Don't call me back. Give me a call back. Bye. So yeah. But bye our, well, but alright we are on a shirt this chill.
On windows, I've been more of a "right-click, copy, right-click, paste" sort of guy, whereas, on the mac, with no right click, I go for the command-c, command-v stuff.
I know, it sounds trivial, but there are a lot of useful key-combos on a mac. For all the complaints of a one-button mouse, I find with the key-combos, the lack of extra buttons doesn't slow me down. In fact, one benefit is that the key-combos are much more consistant in OS X than windows. Command-Q always quits. Always. Every program. Command-S always saves. Windows has this sort of thing, but there are quite a bit of programs that don't cohere to the convention in Windows.

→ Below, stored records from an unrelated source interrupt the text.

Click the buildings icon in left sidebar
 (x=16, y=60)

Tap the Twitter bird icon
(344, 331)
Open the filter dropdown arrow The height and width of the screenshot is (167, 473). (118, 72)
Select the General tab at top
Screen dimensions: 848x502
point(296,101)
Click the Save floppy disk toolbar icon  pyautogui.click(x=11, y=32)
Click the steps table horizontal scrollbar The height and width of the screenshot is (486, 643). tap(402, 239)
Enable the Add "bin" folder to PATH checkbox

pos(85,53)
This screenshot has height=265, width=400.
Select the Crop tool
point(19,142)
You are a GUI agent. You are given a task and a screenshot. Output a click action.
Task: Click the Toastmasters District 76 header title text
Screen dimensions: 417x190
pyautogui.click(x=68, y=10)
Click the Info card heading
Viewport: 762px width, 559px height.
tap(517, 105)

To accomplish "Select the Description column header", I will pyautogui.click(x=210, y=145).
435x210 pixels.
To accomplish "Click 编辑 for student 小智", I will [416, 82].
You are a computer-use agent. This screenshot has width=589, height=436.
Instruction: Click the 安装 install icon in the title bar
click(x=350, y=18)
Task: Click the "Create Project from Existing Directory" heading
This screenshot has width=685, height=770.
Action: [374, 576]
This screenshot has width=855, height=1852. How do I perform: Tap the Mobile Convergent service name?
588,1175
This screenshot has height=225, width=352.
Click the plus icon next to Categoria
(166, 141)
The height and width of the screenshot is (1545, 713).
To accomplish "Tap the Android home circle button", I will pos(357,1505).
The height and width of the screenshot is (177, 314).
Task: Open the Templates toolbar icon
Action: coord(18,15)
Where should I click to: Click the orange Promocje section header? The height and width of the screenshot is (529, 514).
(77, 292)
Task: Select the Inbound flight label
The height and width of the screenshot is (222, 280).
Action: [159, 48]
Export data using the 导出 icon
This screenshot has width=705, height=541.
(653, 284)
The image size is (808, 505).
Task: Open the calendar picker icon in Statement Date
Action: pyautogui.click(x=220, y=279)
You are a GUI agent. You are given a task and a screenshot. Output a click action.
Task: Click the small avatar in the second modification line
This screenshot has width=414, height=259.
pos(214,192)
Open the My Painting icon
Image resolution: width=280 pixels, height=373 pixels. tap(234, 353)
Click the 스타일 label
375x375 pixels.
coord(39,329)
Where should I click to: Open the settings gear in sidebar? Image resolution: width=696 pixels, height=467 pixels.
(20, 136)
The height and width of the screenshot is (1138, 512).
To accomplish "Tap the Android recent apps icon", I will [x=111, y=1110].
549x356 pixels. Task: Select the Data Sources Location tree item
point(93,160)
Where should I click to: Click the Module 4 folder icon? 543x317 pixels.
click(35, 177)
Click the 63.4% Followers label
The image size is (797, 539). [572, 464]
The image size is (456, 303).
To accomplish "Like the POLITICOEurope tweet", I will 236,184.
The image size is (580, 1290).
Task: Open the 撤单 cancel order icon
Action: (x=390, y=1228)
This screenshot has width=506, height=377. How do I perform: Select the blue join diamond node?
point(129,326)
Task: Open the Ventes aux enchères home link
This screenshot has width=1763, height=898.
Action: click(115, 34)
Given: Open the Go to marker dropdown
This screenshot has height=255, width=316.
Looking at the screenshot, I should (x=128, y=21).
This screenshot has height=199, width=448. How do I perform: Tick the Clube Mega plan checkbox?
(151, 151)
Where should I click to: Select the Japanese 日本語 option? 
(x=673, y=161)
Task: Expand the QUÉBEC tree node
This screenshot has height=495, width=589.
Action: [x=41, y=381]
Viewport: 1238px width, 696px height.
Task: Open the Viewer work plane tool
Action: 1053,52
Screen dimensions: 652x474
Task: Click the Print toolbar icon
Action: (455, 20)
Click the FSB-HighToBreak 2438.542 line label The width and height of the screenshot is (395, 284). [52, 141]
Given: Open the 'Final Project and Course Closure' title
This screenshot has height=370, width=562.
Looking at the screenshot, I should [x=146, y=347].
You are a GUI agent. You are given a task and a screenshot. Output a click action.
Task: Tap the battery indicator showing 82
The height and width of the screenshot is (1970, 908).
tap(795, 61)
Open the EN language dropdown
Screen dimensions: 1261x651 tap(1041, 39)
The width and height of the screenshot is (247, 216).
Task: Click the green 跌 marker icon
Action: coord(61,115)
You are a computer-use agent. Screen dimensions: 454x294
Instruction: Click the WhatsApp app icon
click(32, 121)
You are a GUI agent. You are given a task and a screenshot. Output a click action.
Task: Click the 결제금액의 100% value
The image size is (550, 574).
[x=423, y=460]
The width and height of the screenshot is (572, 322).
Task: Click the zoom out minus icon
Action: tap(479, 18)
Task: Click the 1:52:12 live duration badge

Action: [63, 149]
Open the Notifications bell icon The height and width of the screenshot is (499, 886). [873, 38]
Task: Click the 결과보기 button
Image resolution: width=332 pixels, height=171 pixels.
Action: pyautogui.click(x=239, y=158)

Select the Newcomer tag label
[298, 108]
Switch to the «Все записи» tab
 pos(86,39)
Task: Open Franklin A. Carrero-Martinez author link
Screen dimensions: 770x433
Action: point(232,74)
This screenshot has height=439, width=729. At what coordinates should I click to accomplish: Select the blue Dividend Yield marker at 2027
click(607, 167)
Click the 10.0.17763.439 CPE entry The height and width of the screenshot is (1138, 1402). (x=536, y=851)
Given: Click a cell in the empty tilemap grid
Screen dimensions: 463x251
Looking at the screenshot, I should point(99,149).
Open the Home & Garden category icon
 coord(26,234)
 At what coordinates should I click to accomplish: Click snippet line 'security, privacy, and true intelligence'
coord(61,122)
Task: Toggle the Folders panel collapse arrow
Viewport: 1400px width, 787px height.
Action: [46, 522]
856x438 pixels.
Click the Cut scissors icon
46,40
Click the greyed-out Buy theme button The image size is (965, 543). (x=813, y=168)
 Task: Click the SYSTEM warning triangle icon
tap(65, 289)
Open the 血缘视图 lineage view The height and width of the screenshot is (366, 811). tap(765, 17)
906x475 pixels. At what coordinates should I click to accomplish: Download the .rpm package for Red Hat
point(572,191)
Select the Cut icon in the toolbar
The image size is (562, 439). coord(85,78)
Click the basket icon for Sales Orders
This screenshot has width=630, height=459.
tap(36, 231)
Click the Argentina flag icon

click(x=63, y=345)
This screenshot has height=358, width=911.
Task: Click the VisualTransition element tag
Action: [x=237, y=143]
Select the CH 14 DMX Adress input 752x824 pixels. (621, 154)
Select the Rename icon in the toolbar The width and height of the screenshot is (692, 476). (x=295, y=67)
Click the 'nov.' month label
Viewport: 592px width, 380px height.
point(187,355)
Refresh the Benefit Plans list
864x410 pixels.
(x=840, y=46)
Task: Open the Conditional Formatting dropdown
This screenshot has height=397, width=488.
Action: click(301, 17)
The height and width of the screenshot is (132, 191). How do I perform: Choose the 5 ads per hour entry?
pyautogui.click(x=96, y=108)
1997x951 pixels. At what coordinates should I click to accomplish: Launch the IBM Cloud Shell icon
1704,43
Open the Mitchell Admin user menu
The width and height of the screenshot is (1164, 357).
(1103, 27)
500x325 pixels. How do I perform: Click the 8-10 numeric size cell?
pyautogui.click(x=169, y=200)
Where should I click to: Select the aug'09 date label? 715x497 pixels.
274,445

Otherwise, this is the advice I can think to muster (yes, I'm thread-hijacking):
You can disable that. Start > Settings > Control Panel > System > Advanced > "Settings" under "Startup and Recovery"; Uncheck "Automatically Restart"
Of course, nobody knows about it because it takes a fuckin' 400-page novel to describe how to do it.
The image is a dream, the beauty is real. Can you see the difference?